- **Page excerpt**:

For further discussion, see the Note 7 to the Consolidated Financial Statements included under Part I, Item 1, of this Report.

Operating and Underwriting Expenses

Operating and underwriting expenses increased $3.0 million, or 55.5%, to $8.4 million for the nine months ended September 30, 2006, as compared to $5.4 million for the nine months ended September 30, 2005. The change is primarily due to a charge to operations of $1.9 million in connection with a FIGA assessment and premium tax expense which increased $1.1 million. Approval by the OIR to recoup the assessment through a 0.9% policy surcharge over a twelve month period for new and renewal business is pending. Premium tax expense is directly correlated to written premium, which experienced an increase in 2006.

Salaries and Wages

Salaries and wages increased $0.6 million, or 11.6%, to $5.3 million for the nine months ended September 30, 2006, as compared to $4.8 million for the nine months ended September 30, 2005. As a result of the adoption of SFAS No. 123R on January 1, 2006, salaries and wages for the nine months ended September 30, 2006 include a $0.4 million charge, representing approximately 71.8% of the 2006 overall increase. The remaining increase in salaries and wages was due in part to the increased labor costs in connection with additional claims loss adjusters added to our staff. We believe that salaries and wages are consistent with retaining quality management and increased premium production.

Interest Expense

Interest expense decreased $0.6 million, or 51.5%, to $0.5 million for the nine months ended September 30, 2006, as compared to $1.1 million for the nine months ended September 30, 2005. The change is primarily attributed to our decreased reliance upon outside sources for financing our contracts receivable.

Policy Acquisition Costs, Net of Amortization

Policy acquisition costs, net of amortization, increased $2.1 million, or 18.9%, to $13.0 million for the nine months ended September 30, 2006, as compared to $11.0 million for the nine months ended September 30, 2005. Policy acquisition costs, net of amortization, consists of the actual policy acquisition costs, including commissions, payroll and premium taxes, less commissions earned on reinsurance ceded and policy fees earned.
-39-

 
21st Century Holding Company
Management’s Discussion and Analysis of Financial Condition and Results of Operations
 
 
Provision for Income Tax Expense 

The provision for income tax expense for continuing and discontinued operations increased $3.4 million, or 54.2%, to $9.8 million for the nine months ended September 30, 2006, as compared to $6.4 million for the nine months ended September 30, 2005. The effective rate for income tax expense is 35.3% for the nine months ended September 30, 2006, as compared to 37.3% for the same nine month period in 2005.

Net Income

As a result of the foregoing, the Company’s net income for the nine months ended September 30, 2006 was $17.9 million compared to net income of $10.7 million for the nine months ended September 30, 2005.

- **Information supplied**:
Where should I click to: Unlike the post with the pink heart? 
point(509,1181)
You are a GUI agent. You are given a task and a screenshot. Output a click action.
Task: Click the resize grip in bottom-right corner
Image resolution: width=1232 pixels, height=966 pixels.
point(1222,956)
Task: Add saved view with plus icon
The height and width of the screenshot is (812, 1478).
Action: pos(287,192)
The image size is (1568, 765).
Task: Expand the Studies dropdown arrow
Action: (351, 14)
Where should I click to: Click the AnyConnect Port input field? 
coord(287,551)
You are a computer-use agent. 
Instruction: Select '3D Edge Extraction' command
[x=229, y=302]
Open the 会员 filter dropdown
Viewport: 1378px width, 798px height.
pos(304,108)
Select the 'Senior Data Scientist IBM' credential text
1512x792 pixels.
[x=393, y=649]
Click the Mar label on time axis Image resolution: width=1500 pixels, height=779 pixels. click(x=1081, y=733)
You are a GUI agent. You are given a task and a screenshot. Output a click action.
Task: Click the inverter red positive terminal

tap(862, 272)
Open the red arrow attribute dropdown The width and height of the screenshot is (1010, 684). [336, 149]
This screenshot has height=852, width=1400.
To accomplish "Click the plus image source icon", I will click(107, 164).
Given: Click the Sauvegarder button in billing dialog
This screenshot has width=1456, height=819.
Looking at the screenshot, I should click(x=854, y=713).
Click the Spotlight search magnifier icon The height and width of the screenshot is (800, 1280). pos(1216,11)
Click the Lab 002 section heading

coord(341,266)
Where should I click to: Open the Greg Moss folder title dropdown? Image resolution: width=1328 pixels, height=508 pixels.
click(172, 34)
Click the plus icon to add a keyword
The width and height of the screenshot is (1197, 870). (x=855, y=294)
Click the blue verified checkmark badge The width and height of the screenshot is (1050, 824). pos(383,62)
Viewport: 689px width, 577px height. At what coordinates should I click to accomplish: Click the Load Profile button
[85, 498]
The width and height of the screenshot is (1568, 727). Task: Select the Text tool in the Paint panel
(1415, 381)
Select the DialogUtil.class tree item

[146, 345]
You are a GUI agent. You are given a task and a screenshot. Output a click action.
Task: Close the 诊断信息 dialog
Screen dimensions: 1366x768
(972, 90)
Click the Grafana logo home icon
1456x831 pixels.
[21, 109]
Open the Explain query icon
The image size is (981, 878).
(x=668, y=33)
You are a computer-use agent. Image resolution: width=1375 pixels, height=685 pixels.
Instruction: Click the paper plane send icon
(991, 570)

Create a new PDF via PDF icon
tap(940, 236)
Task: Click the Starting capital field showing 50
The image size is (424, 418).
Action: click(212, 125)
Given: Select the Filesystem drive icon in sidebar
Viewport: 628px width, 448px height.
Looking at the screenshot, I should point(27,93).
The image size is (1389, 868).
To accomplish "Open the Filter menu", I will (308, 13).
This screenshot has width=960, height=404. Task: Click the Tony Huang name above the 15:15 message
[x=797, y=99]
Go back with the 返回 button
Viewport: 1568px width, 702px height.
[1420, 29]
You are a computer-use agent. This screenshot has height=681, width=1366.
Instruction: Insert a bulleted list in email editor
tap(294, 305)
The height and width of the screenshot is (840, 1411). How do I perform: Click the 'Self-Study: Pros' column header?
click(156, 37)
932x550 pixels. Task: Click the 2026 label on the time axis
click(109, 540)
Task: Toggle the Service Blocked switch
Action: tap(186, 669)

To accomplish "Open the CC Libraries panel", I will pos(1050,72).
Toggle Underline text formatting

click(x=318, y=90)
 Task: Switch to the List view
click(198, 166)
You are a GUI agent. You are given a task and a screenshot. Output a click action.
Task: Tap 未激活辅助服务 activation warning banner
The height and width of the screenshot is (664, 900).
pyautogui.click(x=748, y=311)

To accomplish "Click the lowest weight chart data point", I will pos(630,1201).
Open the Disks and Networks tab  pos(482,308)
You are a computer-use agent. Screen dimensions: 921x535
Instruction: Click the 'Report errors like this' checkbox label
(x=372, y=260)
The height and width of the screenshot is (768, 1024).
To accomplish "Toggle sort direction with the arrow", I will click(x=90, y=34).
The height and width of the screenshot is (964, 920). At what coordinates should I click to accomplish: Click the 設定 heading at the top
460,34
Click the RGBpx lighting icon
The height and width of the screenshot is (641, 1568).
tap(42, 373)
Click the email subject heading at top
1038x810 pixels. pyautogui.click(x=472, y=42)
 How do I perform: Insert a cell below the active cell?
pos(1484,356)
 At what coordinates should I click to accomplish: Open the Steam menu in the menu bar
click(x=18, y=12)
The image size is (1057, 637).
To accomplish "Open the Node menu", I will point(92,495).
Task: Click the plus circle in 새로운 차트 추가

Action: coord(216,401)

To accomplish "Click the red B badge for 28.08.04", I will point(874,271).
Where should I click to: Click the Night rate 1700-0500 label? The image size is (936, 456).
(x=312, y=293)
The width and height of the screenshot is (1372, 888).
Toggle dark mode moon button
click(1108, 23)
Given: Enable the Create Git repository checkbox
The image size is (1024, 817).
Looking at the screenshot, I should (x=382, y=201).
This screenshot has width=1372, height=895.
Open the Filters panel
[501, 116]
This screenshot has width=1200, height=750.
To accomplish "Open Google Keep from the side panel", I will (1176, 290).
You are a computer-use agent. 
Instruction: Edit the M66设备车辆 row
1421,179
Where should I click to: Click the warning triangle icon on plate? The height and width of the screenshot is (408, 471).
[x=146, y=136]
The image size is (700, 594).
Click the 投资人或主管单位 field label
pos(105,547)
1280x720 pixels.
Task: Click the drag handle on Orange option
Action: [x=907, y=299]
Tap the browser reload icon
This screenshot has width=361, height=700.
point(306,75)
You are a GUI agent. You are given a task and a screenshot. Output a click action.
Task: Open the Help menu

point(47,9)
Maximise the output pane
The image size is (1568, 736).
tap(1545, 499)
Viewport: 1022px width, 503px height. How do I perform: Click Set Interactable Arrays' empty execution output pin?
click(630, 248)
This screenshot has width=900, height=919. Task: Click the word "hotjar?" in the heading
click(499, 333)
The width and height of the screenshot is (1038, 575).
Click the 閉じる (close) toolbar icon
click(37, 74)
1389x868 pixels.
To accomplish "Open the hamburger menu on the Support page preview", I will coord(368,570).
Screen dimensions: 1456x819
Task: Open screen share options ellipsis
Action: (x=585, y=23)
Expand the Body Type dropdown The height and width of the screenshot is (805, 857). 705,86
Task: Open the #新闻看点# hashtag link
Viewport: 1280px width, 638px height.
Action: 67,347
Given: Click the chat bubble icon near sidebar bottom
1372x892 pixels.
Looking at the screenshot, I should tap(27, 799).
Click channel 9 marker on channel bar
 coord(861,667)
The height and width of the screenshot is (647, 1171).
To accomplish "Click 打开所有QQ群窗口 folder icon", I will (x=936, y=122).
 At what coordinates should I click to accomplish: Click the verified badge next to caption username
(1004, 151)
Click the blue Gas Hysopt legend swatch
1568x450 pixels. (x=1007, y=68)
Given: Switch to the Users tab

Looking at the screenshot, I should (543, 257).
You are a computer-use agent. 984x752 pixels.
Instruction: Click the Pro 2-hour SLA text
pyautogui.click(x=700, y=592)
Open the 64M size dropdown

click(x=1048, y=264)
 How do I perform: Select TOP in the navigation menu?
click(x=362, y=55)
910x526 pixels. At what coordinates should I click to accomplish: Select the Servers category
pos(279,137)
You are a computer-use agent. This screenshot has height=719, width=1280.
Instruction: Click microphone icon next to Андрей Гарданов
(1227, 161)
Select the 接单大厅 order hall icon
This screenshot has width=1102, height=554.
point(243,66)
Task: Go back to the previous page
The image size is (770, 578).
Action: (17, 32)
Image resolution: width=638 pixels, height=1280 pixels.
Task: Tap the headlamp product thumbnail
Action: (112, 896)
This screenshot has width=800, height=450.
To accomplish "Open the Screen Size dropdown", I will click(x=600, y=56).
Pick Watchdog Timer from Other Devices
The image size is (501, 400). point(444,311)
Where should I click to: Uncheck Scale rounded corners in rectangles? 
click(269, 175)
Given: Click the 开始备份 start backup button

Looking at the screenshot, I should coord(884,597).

- **Stated task 1**: In the 21st Century Holding Company excerpt, list every expense or income category that has its own section heading.
- **Stated task 2**: According to the 21st Century Holding Company excerpt, what was the effective income tax rate for the nine months ended September 30, 2006?
- **Stated task 3**: Continue the 21st Century Holding Company excerpt from the point where it stops.

- **Task response 1**:
Operating and Underwriting Expenses
Salaries and Wages
Interest Expense
Policy Acquisition Costs, Net of Amortization
Provision for Income Tax Expense
Net Income

- **Task response 2**: 35.3%

- **Task response 3**:
Liquidity and Capital Resources

For the nine months ended September 30, 2006, our primary sources of capital were revenues generated from operations, including decreased amounts due from reinsurers, net, increased unearned premiums, increased income taxes payable and decreased finance contracts receivable. Operational sources of capital also included decreased premiums receivable, decreased other assets, net realized investment gains, increased premium deposits, non-cash compensation, depreciation and amortization, common stock issued for interest on notes, an increased provision for credit losses and increased funds held under reinsurance treaties. Also contributing to our liquidity were proceeds from the sale of investment securities, exercised warrants, the sale of assets, exercised employee stock options and a tax benefit related to non-cash compensation. Because we are a holding company, we are largely dependent upon fees and commissions from our subsidiaries for cash flow.

For the nine months ended September 30, 2006, operations provided net operating cash flow of $24.3 million, as compared to $11.2 million for the nine months ended September 30, 2005.

For the nine months ended September 30, 2006, operations generated $207.1 million of gross cash flow, due to a $155.7 million decrease in amounts due from reinsurers, net, a $10.8 million increase in unearned premiums, a $7.9 million increase in income taxes payable, a $4.9 million decrease in finance contracts receivable, a $3.3 million decrease in premiums receivable, a $4.3 million decrease in other assets and $0.7 million of net realized investment gains. To a much less significant extent, operations generated additional sources of cash via a $0.6 million increase in premium deposits, $0.4 million of non-cash compensation, $0.3 million in depreciation and amortization, $0.1 million of common stock issued for interest on notes and a $0.1 million increase in the provision for credit losses; all in conjunction with net income of $17.9 million.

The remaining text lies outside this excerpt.